- Step 1: Adjust pole length Adjust the poles properly so the grips are level with your elbows. When your hands are in position, your arms will be at about a 90 degree angle. This position is best for walking on flat terrain. Lock the poles in place.
- TIP: Don't let trekking poles give you a false sense of security. Always test the ground with your foot before moving forward, especially on rocks, in snow and water.
- Step 2: Adjust poles for uphill and downhill walks Shorten the poles if you're going downhill and lengthen them for uphill. Some poles have soft grips at the tip of the pole and below the main grip, so you can adjust your hand rather than the pole.
- Step 3: Position the wrist strap Slip your hand up through the wrist strap and tighten for comfort. The base of the strap should touch your palm, letting the strap take the strain so your hand and wrist don't ache.

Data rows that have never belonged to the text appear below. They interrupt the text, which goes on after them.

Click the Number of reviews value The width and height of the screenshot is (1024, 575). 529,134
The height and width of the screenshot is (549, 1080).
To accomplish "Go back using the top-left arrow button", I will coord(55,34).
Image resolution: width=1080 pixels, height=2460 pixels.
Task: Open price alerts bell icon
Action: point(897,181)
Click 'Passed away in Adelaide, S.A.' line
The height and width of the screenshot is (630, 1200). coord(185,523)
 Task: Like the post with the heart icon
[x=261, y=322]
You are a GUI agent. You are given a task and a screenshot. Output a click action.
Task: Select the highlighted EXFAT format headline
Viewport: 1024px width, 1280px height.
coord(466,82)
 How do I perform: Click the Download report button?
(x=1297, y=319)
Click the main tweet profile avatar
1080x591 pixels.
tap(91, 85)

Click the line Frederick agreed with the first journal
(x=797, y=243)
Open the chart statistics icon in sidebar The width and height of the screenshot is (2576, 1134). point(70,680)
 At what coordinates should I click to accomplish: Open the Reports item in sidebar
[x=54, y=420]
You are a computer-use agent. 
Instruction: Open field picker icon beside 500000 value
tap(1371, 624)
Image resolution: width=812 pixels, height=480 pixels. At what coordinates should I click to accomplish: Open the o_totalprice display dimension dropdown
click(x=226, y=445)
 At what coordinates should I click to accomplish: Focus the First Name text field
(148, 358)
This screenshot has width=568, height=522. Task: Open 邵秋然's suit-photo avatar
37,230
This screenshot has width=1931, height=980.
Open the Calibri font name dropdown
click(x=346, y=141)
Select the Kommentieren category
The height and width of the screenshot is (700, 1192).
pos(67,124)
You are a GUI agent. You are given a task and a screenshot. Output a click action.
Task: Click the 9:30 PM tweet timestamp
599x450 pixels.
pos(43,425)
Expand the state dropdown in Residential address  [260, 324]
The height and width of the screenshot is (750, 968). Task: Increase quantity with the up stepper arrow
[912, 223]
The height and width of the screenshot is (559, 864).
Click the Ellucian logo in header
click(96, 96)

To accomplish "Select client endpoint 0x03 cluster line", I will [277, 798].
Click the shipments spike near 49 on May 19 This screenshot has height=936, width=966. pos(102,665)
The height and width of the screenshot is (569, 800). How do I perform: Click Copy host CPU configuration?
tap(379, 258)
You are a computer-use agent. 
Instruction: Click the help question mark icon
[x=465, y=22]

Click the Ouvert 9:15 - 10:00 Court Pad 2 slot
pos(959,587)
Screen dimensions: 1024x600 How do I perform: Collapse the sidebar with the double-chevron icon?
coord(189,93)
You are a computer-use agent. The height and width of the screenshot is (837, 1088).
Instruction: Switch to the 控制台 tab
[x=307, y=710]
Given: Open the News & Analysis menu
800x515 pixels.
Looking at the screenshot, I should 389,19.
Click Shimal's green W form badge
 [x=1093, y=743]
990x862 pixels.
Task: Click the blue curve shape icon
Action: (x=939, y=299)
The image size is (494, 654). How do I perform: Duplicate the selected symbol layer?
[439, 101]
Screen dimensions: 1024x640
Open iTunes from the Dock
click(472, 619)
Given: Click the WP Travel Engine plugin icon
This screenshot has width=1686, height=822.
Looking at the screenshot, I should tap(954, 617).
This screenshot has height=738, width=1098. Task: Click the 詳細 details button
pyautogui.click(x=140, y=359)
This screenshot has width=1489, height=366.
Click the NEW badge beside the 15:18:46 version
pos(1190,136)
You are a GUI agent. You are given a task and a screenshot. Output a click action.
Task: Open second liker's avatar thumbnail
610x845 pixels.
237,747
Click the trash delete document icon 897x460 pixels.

- Step 4: Use poles as extensions to arms Swing the arm and pole opposite your stepping leg like you do when you walk naturally. Use the poles as extensions to your arms. Push down on them as you step so they absorb some of the weight.
- TIP: Some hikers prefer to use the trekking poles more like downhill ski poles with both moving forward and backward at the same time. Decide what's comfortable for you.
- Step 5: Keep poles clean Clean dirt and debris off your poles after each walk. Happy trails!
- FACT: At 3,100 miles, the Continental Divide Trail is known as the 'King of the Trails' as it winds through 5 western states.